Il caso sollevato da una donna che ha aspettato due mesi dal prelievo del midollo osseo per poi avere delle analisi fatte male il cui risultato non era leggibile. Il commissario dell’Asl di Salerno Bortoletti: «Commissione sulla diagnosi (sbagliata)». Protestano anche altri pazienti

• Sant’Arsenio. «Ho dato mandato di costituire una commissione d’inchiesta per appurare di chi sono le responsabilitá per quanto accaduto». E’ l’annuncio del commissario dell’Asl di Salerno Bortoletti all’indomani della denuncia fatta dalla figlia di una pensionata di Salvitelle.
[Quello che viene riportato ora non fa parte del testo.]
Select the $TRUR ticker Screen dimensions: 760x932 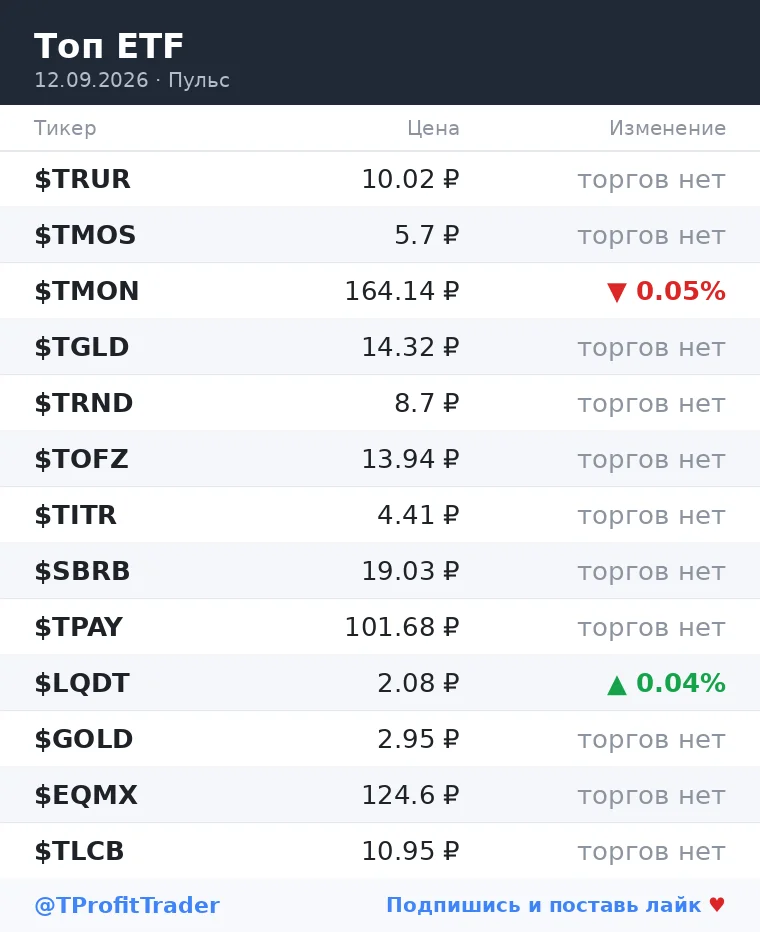82,179
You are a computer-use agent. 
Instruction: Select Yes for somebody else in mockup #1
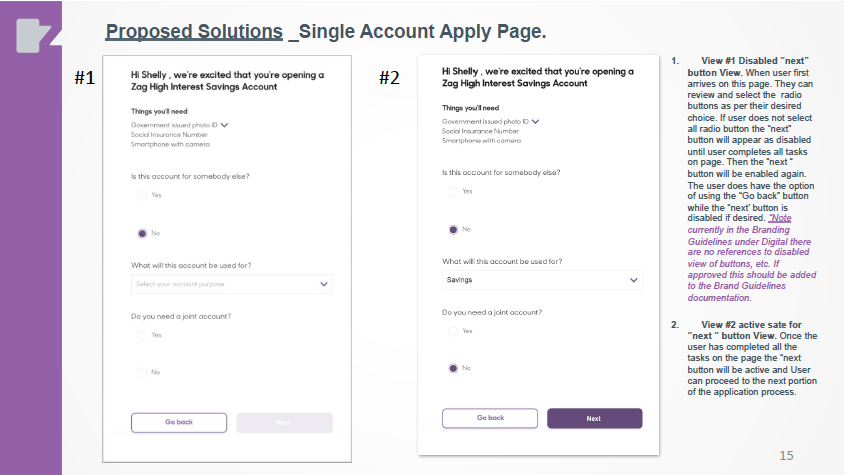point(142,196)
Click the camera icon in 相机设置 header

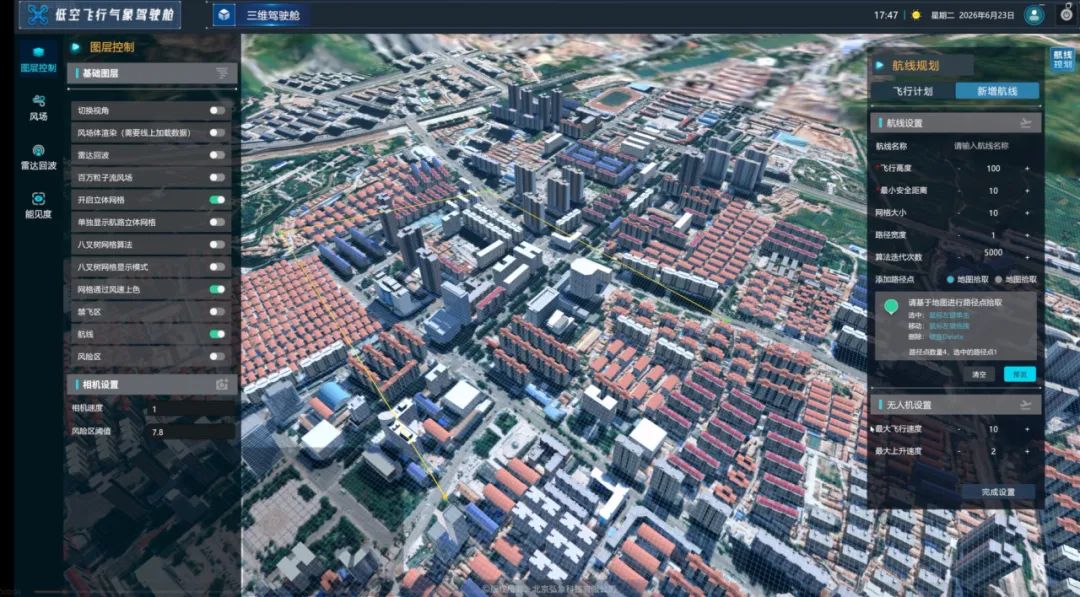(x=222, y=384)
• La donna ha aspettato due mesi dal prelievo del midollo osseo presso il reparto di ematologia dell’ospedale di Sant’Arsenio per una sospetta leucemia, prima di sapere l’esito dell’esame clinico. Nel reparto di ematologia dell’ospedale di Sant’Arsenio, infatti, ad affiancare lo specialista c’è solo un infermiere mentre manca il tecnico di laboratorio. Per questo motivo le provette vengono mandate nel laboratorio di anatomia patologica dell’ospedale di Polla per essere analizzate e i tempi per poter avere una diagnosi sono lunghissimi.

• Ma oltre al danno la beffa perchè dopo la lunga attesa di due mesi da parte dell’anziana, si è scoperto che le analisi erano state fatte male ed il risultato non era leggibile. Ieri mattina l’anziana è tornata nell’ambulatorio di ematologiaed è stato solo grazie all’interessamento di una dottoressa in servizio che dei nuovi campioni di midollo sono stati analizzati e così la donna ha avutola diagnosi esatta in tempi rapidissimi. «Chiedo scusa - ha detto Bortoletti - anche a nome e per conto di chi non ha provveduto, non ha controllato, non è intervenuto e non si vergogna di averlo fatto».
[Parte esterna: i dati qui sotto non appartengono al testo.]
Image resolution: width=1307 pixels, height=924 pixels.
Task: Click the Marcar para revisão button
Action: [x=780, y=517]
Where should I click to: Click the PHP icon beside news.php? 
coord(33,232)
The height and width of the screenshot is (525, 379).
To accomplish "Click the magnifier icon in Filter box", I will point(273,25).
• Il commissario dell’Asl ha fatto presente che il problema delle lungaggini nella consegna delle analisi era stato segnalato giá una settimana fa in seguito al verificarsi di un caso simile a quello che ha coinvolto la donna di Salvitelle. «Questa situazione di criticitá - ha sottolineato Bortoletti - era stata portata alla mia attenzione giá venerdì scorso ed avevo chiesto alla dottoressa Caropreso, subcommissario dell’Asl, di mettere in moto una commissione d’inchiesta». • Da venerdì scorso però nessuna decisione è arrivata sulla scrivania del commissario e ieri Bortoletti ha fatto sapere di aver ribadito la necessitá di costituire una commissione d’inchiesta dando un ultimatum affinchè venga risolto il problema dei ritardi nella consegna degli esiti degli esami. Intanto, i familiari della donna di Salvitelle hanno annunciato di voler presentare una denuncia alla Procura della Repubblica per fare luce sulla vicenda ed individuare i responsabili del disservizio.